According to a study 41, 93.7% of adult patients with atopic dermatitis had skin lesions on their faces, indicating a correlation between the presence of lesions and facial involvement. Although the proportion of patients with visible lesions was small, it was observed that they had the highest moisture loss. This suggests that if moisture loss persists, it may lead to the development of skin lesions. High moisture loss in the areas where lesions manifest after the age of 12 was confirmed, and it was also observed that areas with high moisture loss in children under the age of 10 were consistent with those seen in adult-onset atopic dermatitis. These findings suggest the need for site-specific moisture monitoring in patients with less severe conditions, as not all body sites are equally susceptible to onset of atopic dermatitis nor are they equally severe in symptom presentation. It also indicates that site-specific moisture monitoring can be utilized for predicting the onset and prognosis based on age as well as being used for preventive measures such as moisture management.
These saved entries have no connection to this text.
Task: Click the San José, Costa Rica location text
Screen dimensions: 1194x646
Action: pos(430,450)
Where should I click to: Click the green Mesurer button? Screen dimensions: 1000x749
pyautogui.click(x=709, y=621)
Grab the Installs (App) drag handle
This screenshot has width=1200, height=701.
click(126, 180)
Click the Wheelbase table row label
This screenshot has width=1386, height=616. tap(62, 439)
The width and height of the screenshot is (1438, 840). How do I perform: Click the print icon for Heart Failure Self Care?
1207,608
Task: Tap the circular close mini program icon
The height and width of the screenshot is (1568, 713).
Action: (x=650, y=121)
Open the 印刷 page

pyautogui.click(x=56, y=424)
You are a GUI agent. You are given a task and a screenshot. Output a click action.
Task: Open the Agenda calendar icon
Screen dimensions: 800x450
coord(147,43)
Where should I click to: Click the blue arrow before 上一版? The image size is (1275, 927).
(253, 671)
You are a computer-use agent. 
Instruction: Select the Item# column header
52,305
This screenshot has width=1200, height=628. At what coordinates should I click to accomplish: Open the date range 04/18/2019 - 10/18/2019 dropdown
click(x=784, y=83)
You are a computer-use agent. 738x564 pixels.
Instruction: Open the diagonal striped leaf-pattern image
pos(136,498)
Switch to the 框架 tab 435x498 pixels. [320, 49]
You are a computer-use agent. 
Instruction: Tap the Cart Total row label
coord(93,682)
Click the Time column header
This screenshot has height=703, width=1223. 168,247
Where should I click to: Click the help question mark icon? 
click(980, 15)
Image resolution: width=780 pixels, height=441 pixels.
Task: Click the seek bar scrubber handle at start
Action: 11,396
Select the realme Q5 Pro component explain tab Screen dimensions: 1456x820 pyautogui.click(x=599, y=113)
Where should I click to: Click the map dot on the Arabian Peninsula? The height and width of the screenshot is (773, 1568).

However, in this study, the evaluation based on age and severity of atopic dermatitis patients, including all age groups, could not be conducted. Nevertheless, compared to previous studies on atopic dermatitis, recruiting a larger number of patients and focusing on the presence of atopic symptoms along with the conventional evaluation method of SCORAD have provided significance to the measurements of 15 specific body areas. This study, combined with previous inferences and data from other studies points in a direction that strongly suggests the clinical necessity and benefit of having body-site specific evaluations for treatment. It should be noted that there were limitations in obtaining an adequate control group; however, it was sufficient to explain the lack of differences among patients without atopic lesions. In the future, with consideration given to individual symptom changes and seasonal influences, it is expected that real-time monitoring of skin moisture could be more effective in preventive and therapeutic approaches.